La brigade du Crocodile dans les années 1980 -DR
Mais revenons à notre sujet et c’est là que la mission n’est pas aisée, car à chaque question posée, le sommelier, portraitisé en tant que tel, revient sans cesse vers ses sujets de prédilection, les Jung et l’histoire du Crocodile. « Mais que voulez-vous que je vous raconte ?», sourit-il candide. «Je suis arrivé en 1972 et depuis j’y suis encore,…et voilà », semble-t-il conclure, confirmant par ses révélations une personnalité d’homme de l’ombre, si discret, qui peine à se dévoiler.

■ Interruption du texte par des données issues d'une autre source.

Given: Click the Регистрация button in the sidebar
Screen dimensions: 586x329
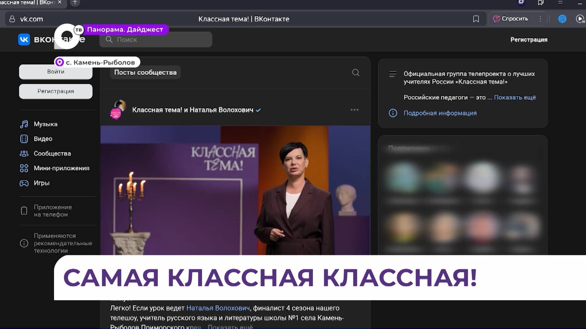Looking at the screenshot, I should [x=56, y=91].
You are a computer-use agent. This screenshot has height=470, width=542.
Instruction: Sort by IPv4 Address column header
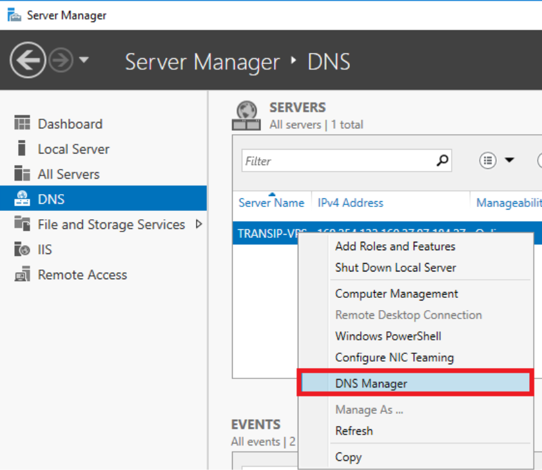click(x=351, y=203)
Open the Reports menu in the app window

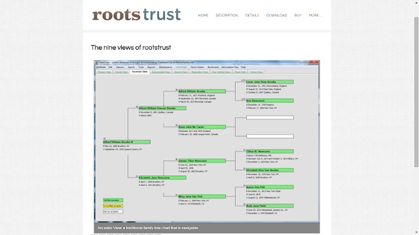point(151,67)
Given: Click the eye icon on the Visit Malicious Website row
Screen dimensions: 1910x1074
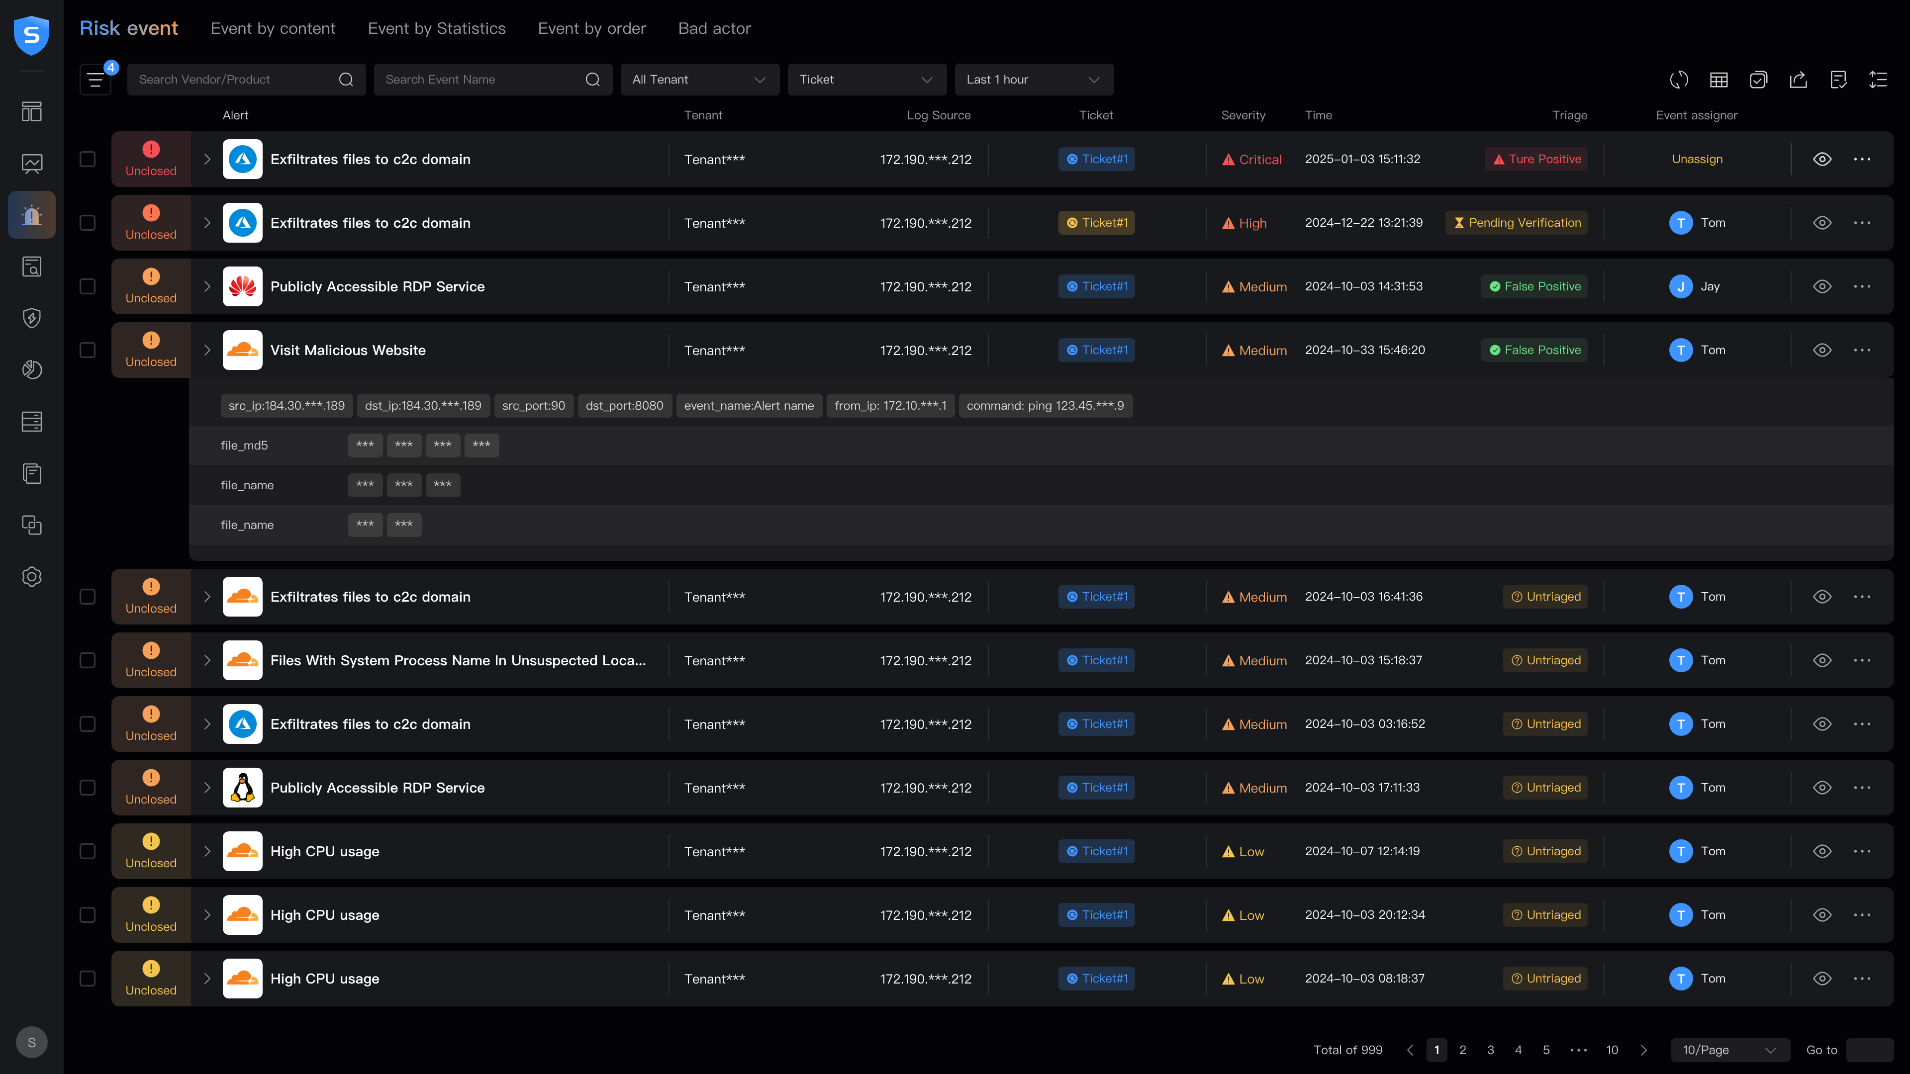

Une soif inaltérable d’apprendre

Diplômé en salle, il devient chef de rang en 1973 et la même année, voit l’arrivée du sommelier Jean-Marie Stockel, en provenance de l’auberge de l’Ill après avoir formé Serge Dubs. «Il fallait au moins une telle pointure pour satisfaire le goût de Mr Jung», assure Gilbert Mestrallet, rappelant que le chef cuisinier s’était classé second au concours national de Sommelier/Restaurateur et qu’il avait co-fondé l’A.S.A (Association des Sommeliers d’Alsace). «Jean-Marie Stockel avait posé la trame de la carte des vins. En quittant la maison d’Alain Chapel, il avait tous les contacts des domaines très prestigieux. C’était aussi un précurseur. En 1973, nous étions parmi les premiers à servir des vins européens. C’était inédit. Les Jung voulaient honorer leur clientèle parlementaire».

Jean-Marie Stockel avait posé la trame de la carte des vins. En quittant la maison d’Alain Chapel, il avait tous les contacts dans les domaines très prestigieux, citant le marquis d’Angerville, ou un corton Bresson de Tollot-Baut en 1978.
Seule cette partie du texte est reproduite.